Injured Iraq Vet, Using Technology that Helped Him Recover, Aims to Help Others
By Jonathan Kuniholm
On New Years Day 2005, Iraqi insurgents ambushed my U.S. Marine patrol near the Euphrates River. They remotely detonated a device packed with shrapnel and explosives, and then started firing their weapons as the platoon took cover and returned fire. I was wounded in the initial explosion, and my right arm was later amputated below the elbow. Lance Corporal Brian Parello lost his life, as would four other members of my platoon later that month: Sergeant Jesse Strong, Corporal Christopher Weaver, Corporal Jonathan Bowling, and Lance Corporal Karl Linn.
As my family and friends at home celebrated the start of another year, my life changed in a single moment, and I began a new and unexpected journey. Gradually, I would discover that the disability I sustained because of my wounds would create opportunities as well as limitations. That's a lesson I'm still learning every day.
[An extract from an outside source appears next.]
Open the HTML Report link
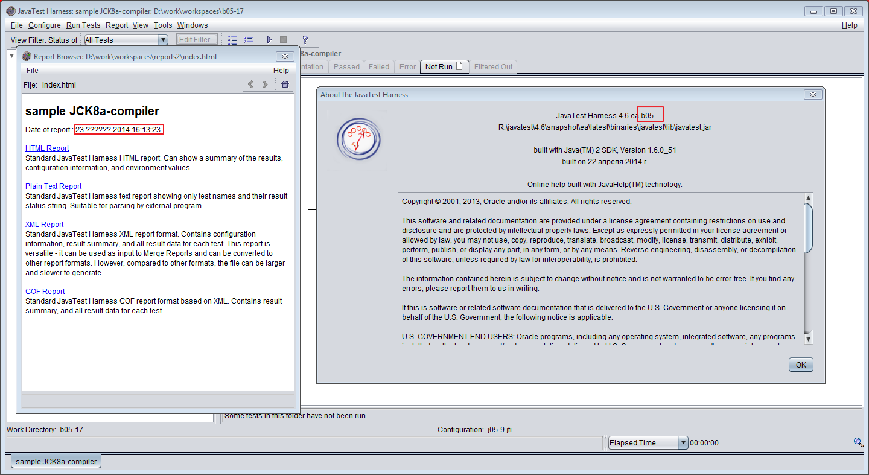Image resolution: width=869 pixels, height=475 pixels. 47,148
Before my Marine reserve unit was called up and ordered to Iraq, I was working toward a PhD in biomedical engineering at Duke University, and I was a partner in a startup product design firm. I played guitar, had a private pilot's license, and pursued many other interests that I was afraid had ended for me the day I was wounded. On December 29, just before the anniversary of my injury, I took a flight test and regained my pilot's privileges. I hope that some of the projects I'm working on now may eventually create a prosthetic hand that will enable me to finger pick the guitar again.
Technology is playing an enormous role in helping to mitigate the effects of my injury—from prostheses that help to simulate the functions of my lost hand and arm, to Windows-enabled assistive computer technology that has made it possible for me to resume my career.
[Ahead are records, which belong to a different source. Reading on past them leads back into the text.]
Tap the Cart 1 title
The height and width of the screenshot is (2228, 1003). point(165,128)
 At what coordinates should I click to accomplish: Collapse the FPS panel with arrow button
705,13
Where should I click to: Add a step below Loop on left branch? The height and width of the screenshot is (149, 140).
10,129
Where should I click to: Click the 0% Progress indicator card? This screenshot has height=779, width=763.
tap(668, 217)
I have been fitted with three prostheses. The first is a myoelectric prosthesis, which uses the movements of muscles left in my arm to control motorized hand and wrist movements. The second is a body-powered prosthesis, with aircraft cables and rubber bands that allow me to shrug my shoulder or extend my arm to open a hook or a hand device. And the third is a shorter arm that holds a drawing pen or guitar pick.
Assistive technology picks up where my prostheses leave off. I'm an engineer, so drawing is an essential professional skill for me, and there are two pieces of technology that are critical to helping me draw again. The first is the prosthetic device that holds my pens, but that alone wouldn't be enough. My control isn't good enough to draw on paper. The second is a Cintiq tablet device, with an undo key that allows me to erase a stroke and try again without affecting the rest of my drawing.
For CAD work, I have a Space Ball, which is a 3-D orientation device that I can easily use with just my left hand. The Space Ball is indispensable for one-handed CAD work, because orienting the CAD model on the screen typically requires a combination of mouse movements and keystrokes.
I have always been a problem solver, and that helped me cope during my recovery. As soon as I had to start going through life with only one hand, it became a kind of game to see how many things I could do one-handed.
My wife is a medical resident, working more than 80 hours a week, so I spend a lot of my time taking care of my six-year-old son Sam and trying to do things around the house. One of the first things I did after I got my prosthesis was to install a ceiling fan we bought Sam for his birthday. It looks like an airplane propeller, and when Sam saw it sitting in the living room, he asked why I hadn't put it up. I couldn't think of a good answer to that. It took us the better part of a day to install it, but we got it done.
In school I was a biomedical engineer, and I have since decided to refocus my research on prosthetic technology. The majority of this technology is designed by people who don't use it, and like other current technology, prosthetics are subject to the same "one size fits most" economics as mass-market consumer goods. Yet, the commercial market for arm prosthetics is quite small, and each person's needs are unique. People have different capabilities and different needs.
I now have two professional goals that are intertwined. First, as an academic, I hope to make some improvements to the most advanced prosthetics we currently have. Everyone is very impressed with what these prostheses can do for people, but they represent 20-year-old technology that hasn't been significantly improved in two decades. Second, I am working with my business partners and others to develop designs for prosthetic devices that a user or prosthetist could download at no cost, modify and use to build a solution to their specific problem. One such common problem is the lack of any prosthesis at all—a need felt by amputees in Sierra Leone and elsewhere in the world.
I wanted to serve my country, and I have done that as a Marine. Now, I'm looking toward the service I can offer to people with disabilities in the larger global community. To borrow a thought from the Provost of Duke University, I want to place technology and "knowledge at the service of society".